Egypt’s Irrigation Minister Abdel Aty received official notice from Ethiopia that it had resumed, for a second year in a row, the construction process of the Grand Ethiopian Renaissance Dam (GERD) on 5 July. Ethiopia began filling the reservoir with water behind its giant hydroelectric dam, a process expected to capture 13.5 billion cubic meters of water, in early July, a move that drew harsh criticism and diplomatic tension from Egypt and Sudan—both downstream nations that sit upon the Nile River. Immediately after Ethiopia’s announcement, Egypt informed Ethiopia of its categorical rejection of the measure, citing the development of the dam as a “threat to regional stability,” said Aty. The move reignited a nearly decade-long bitter diplomatic standoff between Ethiopia and its downstream regional neighbors.

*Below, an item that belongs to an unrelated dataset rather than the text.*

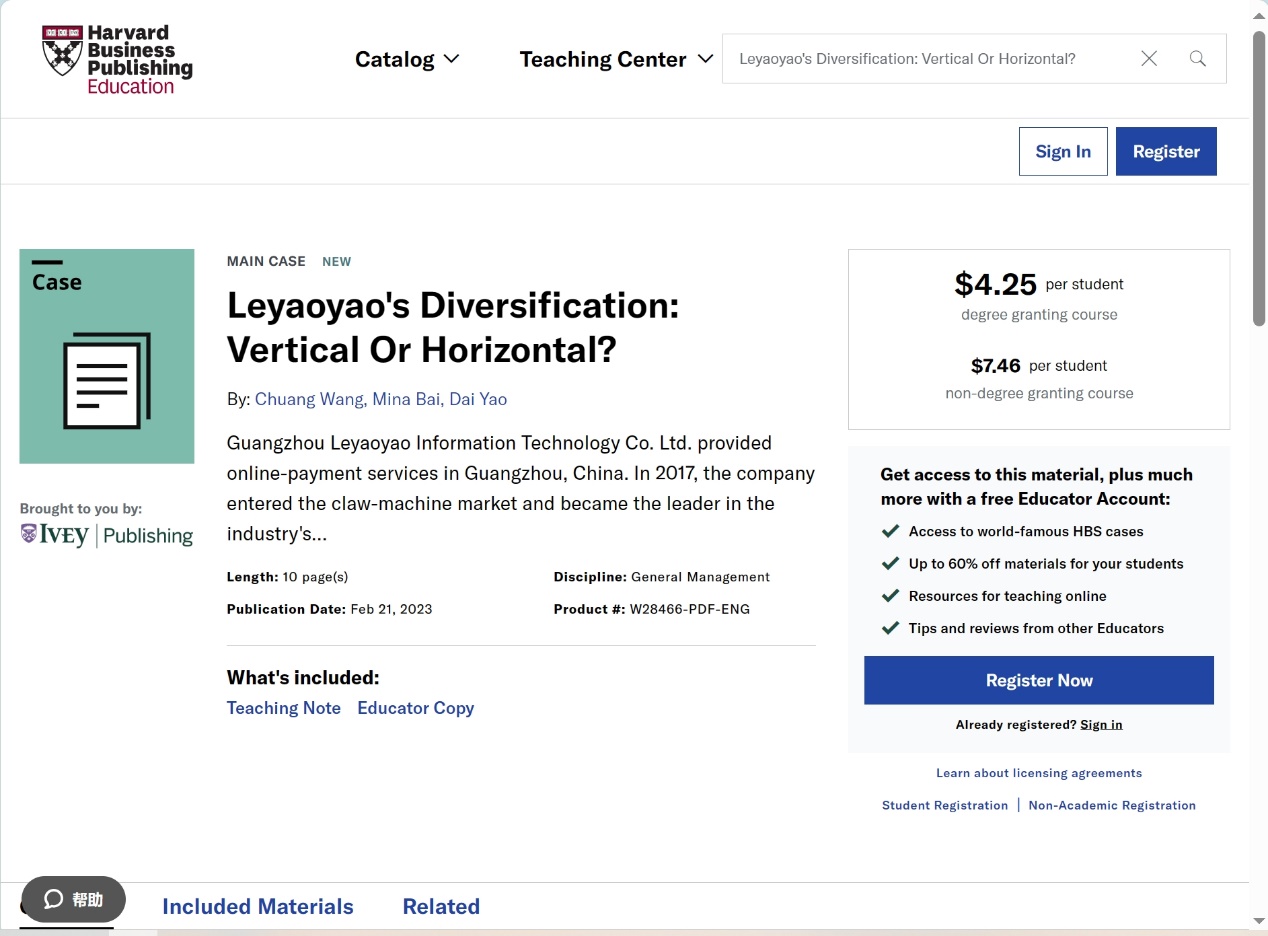1268x936 pixels.
Task: Click the Register button in header
Action: point(1165,151)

For Ethiopia, the GERD stands as a crucial step towards increasing economic development and providing power to its population. According to Al Jazeera, 65 million Ethiopians—over half of the nation’s population—are not connected to the electricity grid. For these citizens, the dam is a symbol of hope. Many residents of villages are passionate about the project and, as of June 2021, have contributed millions of dollars to the dam by buying government bonds. The $4 billion project is expected to be the largest hydroelectric dam in Africa and the seventh largest in the world and boasts a projected capacity of more than 6,000 megawatts (enough to easily power up to 12 large cities). “For Ethiopia, it’s life and death because without enough electricity this country cannot progress at all. So being such an important commodity for us, [citizens] are contributing willingly from our pockets,” said Moges Alemu, an employee of Universal Power Company.

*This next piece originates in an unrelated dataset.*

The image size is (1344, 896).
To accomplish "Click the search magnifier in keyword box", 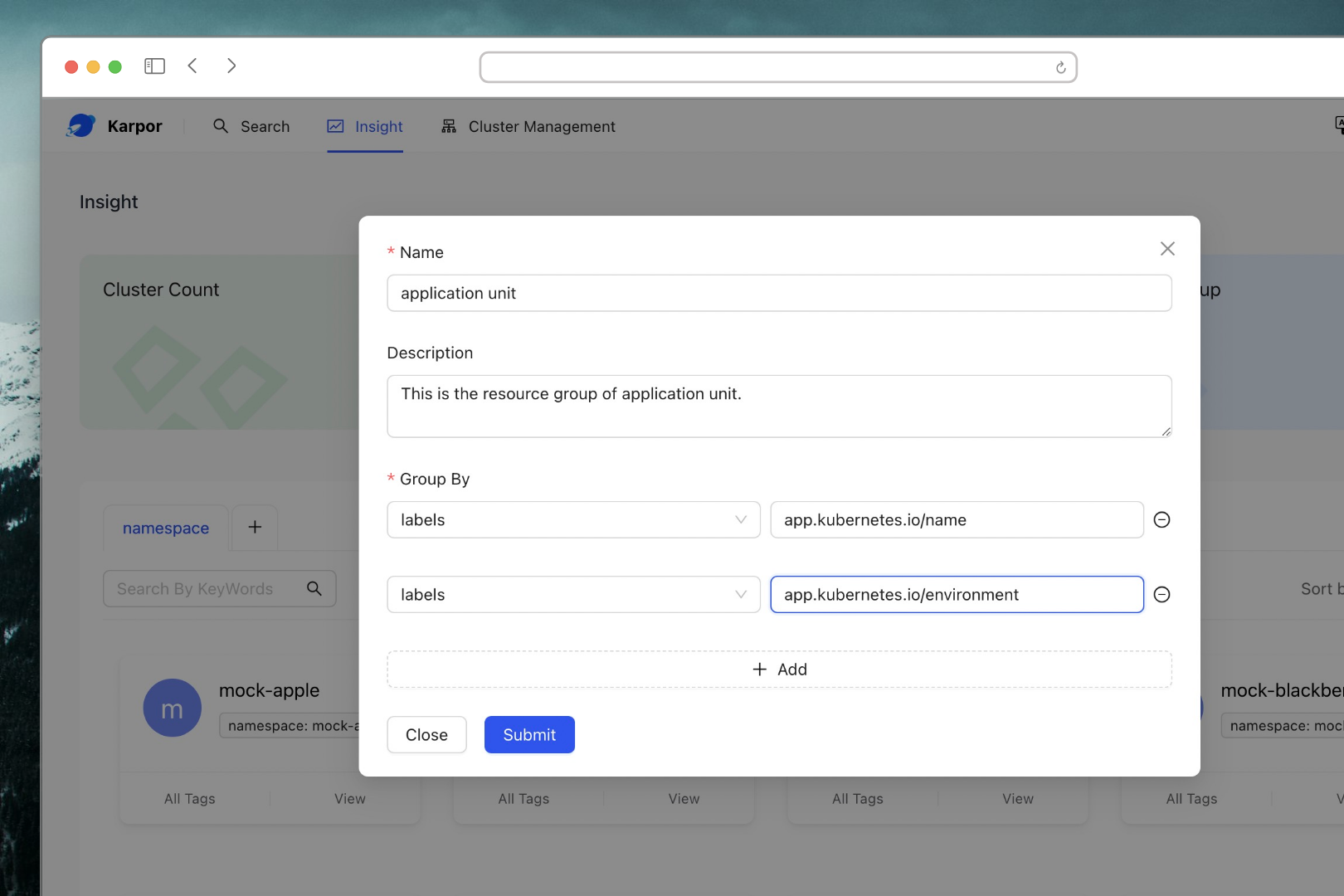I will click(x=314, y=589).
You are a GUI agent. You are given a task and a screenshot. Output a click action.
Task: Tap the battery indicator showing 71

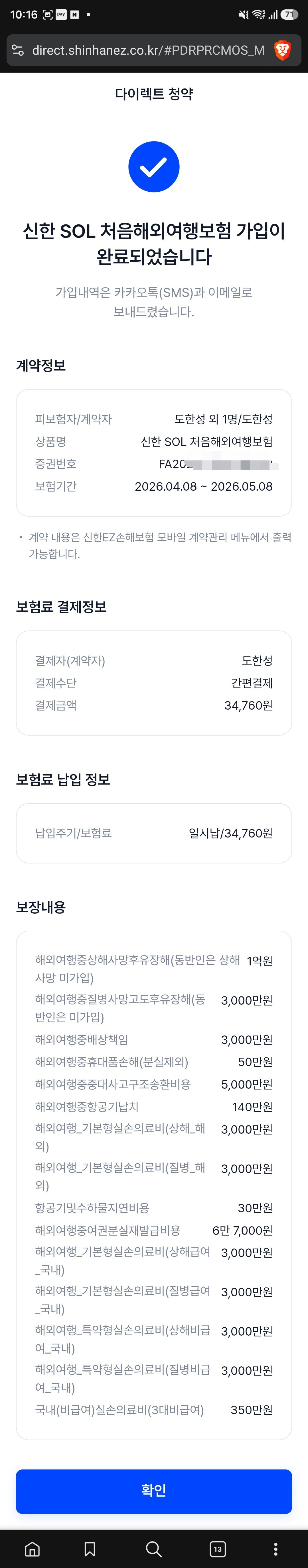(x=289, y=15)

Egypt views the GERD as a grave threat to its Nile water supply which provides water to almost the entire country. Sudan has also expressed concern over the operation and safety of the dam as well as its impact on its own water stations. Governments in both Cairo and Khartoum fear the dam could restrict their citizens’ access to reliable water. The crux of this dispute centers around the frequency and speed with which Ethiopia should fill and replenish the reservoir and how much water it would release downstream in case of a prolonged drought.

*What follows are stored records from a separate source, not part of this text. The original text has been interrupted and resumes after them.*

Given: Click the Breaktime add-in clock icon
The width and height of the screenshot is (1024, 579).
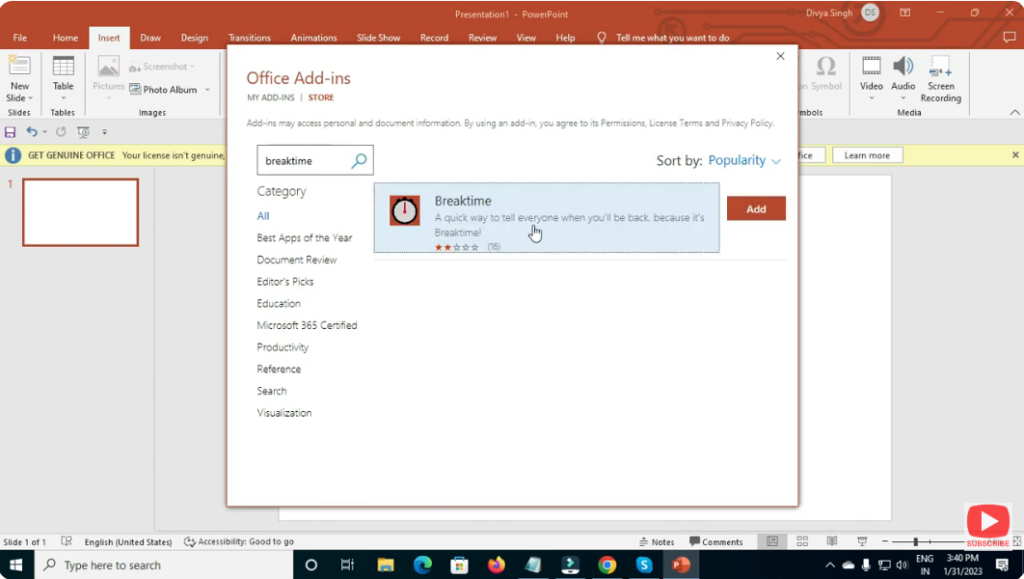Looking at the screenshot, I should pos(404,211).
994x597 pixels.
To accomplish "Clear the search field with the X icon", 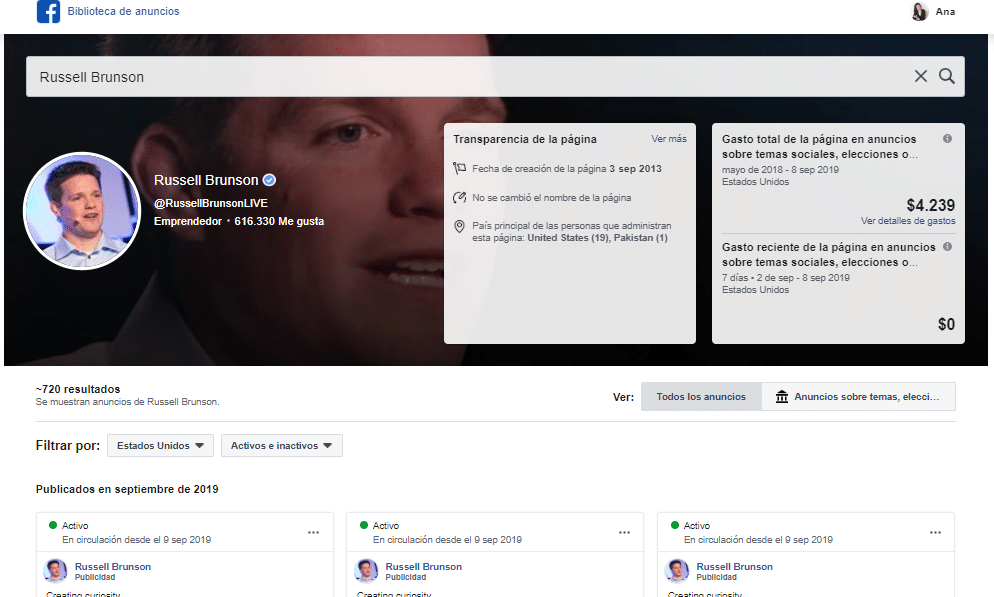I will coord(920,76).
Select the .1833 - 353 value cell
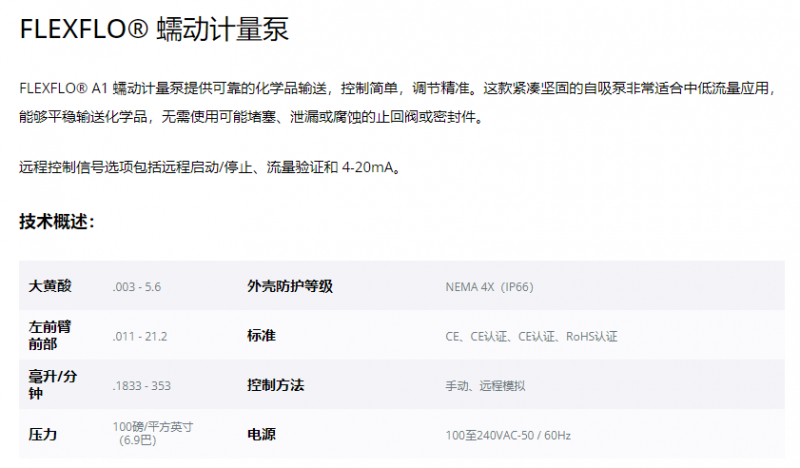 coord(141,385)
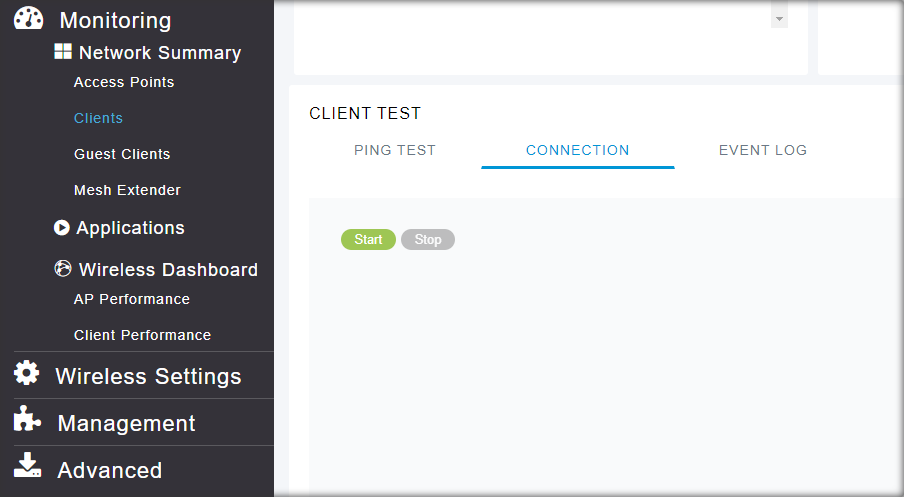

On 8 July the United Nations Security Council met in response to this second phase of construction on the GERD. The open session came after Egypt and Sudan turned to the UNSC and urged international leaders to intervene in the standoff on the Nile. Ethiopia’s government, on the other hand, has resisted the intervention of the UN, European Union, and the United States in favor of the previously arranged diplomatic talks hosted by the African Union (AU). According to Al Jazeera, Addis Ababa has maintained that diplomacy outside this AU process was “demeaning” to the group’s efforts. The Arab League announced in June it was backing Security Council intervention despite Ethiopia’s objections. Talks hosted by the United States broke down in 2020, and efforts to revive them failed earlier this year in Kinshasa.
Ethiopia has accused Egypt of trying to maintain a colonial-era grip over the Nile’s waters by commanding the imposition of strict rules over the dam’s operation. From a diplomatic standpoint, the highly polemic nature of this issue demands multilateral cooperation and a commitment to a binding agreement between the three nations; however, Egypt’s insistence on circumventing the diplomatic process led by the AU stands as an obstruction to a resolution rather than an advancement towards it. The levels of community investment into the project among some of Ethiopia’s most impoverished populations evidences the necessity of the dam for the overall economic development of the nation. Ethiopia’s human development index (HDI) is staggeringly lower than that of upstream Egypt; increased access to the electrical grid is imperative for Ethiopians. “Ethiopia does not intend to harm other countries. Our intention is to work with other countries and improve our status,” said Ethiopian Prime Minister Abiy Ahmed.